Wrong prop for the application? Might help to know what RPMs it's turning at speed.


----------



## K3anderson (Jan 23, 2013)

That is slow. I would guess water in the hull if the height and prop are ok or too much weight from stuff you are bringing. I had to drill holes in a j16 with a long drill bit and plug with screws to drain several gallons out of it (videos on youtube) if it ends up being water. Mine was a merc 25 but was pretty good after it got on plane which took forever.


----------



## SS06 (Apr 6, 2021)

Weigh the hull, water in those hulls is a common issue. Get a tiny tach so you know what your turning your current prop, you need to be turning it close to or at max rpm for your motor.
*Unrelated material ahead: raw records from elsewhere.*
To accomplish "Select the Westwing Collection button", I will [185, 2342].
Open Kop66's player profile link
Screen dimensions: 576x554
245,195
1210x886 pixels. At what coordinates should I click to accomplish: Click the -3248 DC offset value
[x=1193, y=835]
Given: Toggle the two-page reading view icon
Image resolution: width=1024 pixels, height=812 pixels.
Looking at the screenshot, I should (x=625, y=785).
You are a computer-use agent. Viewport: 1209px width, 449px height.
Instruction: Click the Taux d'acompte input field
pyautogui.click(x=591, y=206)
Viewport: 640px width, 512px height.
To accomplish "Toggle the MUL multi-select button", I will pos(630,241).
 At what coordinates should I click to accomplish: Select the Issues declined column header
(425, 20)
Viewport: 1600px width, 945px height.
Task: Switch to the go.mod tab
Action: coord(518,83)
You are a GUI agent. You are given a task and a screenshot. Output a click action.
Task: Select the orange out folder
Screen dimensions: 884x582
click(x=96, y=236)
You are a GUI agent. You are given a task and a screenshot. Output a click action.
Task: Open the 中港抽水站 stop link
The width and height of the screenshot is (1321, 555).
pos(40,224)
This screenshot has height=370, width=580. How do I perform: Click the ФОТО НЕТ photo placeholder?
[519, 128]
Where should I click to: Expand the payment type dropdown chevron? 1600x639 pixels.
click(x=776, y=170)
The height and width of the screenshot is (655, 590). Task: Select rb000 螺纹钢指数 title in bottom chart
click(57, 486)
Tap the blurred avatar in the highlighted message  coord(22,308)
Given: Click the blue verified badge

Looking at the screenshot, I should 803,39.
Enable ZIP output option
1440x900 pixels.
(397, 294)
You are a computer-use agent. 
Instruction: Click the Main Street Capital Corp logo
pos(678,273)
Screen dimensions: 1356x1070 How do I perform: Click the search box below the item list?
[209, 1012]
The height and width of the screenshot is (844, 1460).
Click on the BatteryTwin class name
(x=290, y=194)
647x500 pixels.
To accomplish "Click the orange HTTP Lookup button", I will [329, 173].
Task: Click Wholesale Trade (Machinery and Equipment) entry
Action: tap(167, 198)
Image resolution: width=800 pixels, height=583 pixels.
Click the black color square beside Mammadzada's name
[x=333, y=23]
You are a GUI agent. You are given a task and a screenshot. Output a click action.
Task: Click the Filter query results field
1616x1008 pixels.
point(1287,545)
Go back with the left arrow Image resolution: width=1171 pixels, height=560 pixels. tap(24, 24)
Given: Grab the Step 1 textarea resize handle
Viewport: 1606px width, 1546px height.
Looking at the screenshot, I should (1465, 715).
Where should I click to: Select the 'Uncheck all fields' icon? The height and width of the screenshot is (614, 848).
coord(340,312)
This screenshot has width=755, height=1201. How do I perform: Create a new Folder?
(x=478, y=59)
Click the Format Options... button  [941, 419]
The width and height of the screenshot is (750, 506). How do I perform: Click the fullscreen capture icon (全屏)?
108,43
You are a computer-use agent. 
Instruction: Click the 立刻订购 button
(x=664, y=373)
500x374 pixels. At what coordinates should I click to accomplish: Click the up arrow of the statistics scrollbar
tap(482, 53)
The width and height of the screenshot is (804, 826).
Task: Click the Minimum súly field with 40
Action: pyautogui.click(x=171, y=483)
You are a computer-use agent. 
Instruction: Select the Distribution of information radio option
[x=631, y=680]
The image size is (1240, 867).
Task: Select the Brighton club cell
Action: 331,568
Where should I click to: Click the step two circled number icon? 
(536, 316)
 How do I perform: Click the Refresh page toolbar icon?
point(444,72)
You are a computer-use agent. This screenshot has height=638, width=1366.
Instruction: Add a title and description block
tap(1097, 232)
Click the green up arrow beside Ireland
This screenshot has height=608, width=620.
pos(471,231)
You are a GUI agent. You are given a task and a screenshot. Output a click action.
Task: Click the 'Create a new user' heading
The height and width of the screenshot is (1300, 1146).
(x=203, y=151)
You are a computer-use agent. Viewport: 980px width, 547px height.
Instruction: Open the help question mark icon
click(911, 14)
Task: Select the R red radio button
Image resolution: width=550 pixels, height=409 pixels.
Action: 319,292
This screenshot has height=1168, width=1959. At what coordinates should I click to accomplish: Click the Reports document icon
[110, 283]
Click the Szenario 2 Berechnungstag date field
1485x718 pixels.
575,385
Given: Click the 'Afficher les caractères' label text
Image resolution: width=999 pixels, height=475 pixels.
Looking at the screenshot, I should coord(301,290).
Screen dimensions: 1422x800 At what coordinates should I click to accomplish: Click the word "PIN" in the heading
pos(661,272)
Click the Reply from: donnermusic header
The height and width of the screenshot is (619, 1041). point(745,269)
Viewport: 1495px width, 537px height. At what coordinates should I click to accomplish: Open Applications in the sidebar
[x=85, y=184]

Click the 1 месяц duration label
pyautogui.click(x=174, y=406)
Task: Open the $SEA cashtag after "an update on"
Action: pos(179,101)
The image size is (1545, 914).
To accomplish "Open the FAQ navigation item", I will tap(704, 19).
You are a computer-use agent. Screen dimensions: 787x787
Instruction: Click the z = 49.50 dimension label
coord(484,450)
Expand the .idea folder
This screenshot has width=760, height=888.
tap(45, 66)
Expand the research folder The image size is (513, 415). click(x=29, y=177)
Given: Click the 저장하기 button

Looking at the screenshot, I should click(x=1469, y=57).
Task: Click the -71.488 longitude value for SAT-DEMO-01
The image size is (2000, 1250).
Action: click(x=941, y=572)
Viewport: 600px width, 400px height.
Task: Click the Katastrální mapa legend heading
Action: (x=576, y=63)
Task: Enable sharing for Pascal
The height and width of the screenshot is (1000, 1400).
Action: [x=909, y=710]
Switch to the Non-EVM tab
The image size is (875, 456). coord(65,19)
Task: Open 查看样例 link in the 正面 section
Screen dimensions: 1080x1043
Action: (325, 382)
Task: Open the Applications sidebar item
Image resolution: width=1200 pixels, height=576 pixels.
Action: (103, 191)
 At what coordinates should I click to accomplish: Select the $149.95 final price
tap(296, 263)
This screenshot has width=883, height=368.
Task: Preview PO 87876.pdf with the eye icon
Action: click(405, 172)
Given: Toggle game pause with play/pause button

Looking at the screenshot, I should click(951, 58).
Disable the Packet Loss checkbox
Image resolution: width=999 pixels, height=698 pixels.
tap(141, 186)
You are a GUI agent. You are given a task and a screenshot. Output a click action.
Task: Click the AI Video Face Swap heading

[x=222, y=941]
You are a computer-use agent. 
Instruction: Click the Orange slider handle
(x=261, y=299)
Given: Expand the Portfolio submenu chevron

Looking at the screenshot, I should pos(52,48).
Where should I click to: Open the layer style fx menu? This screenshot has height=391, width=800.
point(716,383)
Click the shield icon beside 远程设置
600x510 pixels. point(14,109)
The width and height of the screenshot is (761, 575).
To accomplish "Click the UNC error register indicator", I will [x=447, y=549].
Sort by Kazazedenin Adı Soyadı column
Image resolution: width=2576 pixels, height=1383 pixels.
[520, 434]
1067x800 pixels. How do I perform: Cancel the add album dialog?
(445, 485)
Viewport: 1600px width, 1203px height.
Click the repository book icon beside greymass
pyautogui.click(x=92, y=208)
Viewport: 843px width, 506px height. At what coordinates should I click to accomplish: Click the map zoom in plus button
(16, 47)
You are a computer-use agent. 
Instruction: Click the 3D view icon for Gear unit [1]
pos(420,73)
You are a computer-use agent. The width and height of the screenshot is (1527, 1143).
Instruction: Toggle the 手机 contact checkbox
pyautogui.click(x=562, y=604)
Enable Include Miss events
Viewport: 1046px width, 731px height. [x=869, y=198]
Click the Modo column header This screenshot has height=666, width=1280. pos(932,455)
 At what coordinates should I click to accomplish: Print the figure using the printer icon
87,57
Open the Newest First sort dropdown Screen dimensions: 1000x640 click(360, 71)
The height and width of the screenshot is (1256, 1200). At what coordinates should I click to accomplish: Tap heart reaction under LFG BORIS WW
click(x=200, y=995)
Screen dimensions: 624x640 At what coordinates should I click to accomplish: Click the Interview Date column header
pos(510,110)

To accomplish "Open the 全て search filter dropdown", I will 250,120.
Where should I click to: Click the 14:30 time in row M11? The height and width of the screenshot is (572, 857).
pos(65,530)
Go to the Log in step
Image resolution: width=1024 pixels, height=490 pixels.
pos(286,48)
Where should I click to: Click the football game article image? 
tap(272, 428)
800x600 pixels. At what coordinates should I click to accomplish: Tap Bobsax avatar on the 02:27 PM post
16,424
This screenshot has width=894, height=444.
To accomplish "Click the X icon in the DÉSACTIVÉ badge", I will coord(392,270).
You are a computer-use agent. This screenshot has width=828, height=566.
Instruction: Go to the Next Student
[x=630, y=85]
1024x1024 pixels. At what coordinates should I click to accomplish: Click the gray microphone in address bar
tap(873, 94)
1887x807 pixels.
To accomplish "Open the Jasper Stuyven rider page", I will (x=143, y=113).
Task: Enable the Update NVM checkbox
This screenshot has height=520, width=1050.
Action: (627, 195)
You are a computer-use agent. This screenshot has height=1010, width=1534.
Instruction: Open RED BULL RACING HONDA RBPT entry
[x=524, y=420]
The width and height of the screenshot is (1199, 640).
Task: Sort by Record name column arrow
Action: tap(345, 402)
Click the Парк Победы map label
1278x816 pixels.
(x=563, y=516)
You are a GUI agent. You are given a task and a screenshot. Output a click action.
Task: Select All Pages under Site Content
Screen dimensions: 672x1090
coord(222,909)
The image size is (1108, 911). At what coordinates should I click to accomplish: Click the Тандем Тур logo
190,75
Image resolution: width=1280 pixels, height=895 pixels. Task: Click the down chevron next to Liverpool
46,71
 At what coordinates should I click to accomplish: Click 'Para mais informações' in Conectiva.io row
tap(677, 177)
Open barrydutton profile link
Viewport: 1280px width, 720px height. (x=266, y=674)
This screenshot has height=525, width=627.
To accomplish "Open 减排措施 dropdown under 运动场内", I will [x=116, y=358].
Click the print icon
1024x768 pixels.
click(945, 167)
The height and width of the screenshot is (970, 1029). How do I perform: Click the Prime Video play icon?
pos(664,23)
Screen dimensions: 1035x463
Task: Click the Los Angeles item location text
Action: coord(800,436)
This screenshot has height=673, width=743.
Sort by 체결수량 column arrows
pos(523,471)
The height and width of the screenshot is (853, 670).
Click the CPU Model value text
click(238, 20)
Call Ken at prop gods.com...he can get you dialed in.


----------



## BadKnotGuy (Jul 8, 2012)

Since those Mercs are relatively manageable weight wise I would take it off and then see if you can lift the back end of the skiff while it is on the trailer. A J14 is a light hull and if you can't lift it then you likely have the water issue.


----------



## BadKnotGuy (Jul 8, 2012)

Just re-read your first post and as far as the 20hp not having enough muscle...it should be more than sufficient. I ran a 2019 15HP EFI Merc and a 16foot skiff and it had plenty of power. You should be able to see the low 20s solo.


----------



## Thebeav (7 mo ago)

Hey folks - just wanted to update. The hull was indeed saturated. In the process of letting it dry out now. Incredible how much water can get in from a couple small holes. Thanks again for the input.


----------



## Brooksard (5 mo ago)

Thebeav said:


> Hey folks - just wanted to update. The hull was indeed saturated. In the process of letting it dry out now. Incredible how much water can get in from a couple small holes. Thanks again for the input.


I ended up putting an additional plug in one and drained it after every trip, it is wild!


----------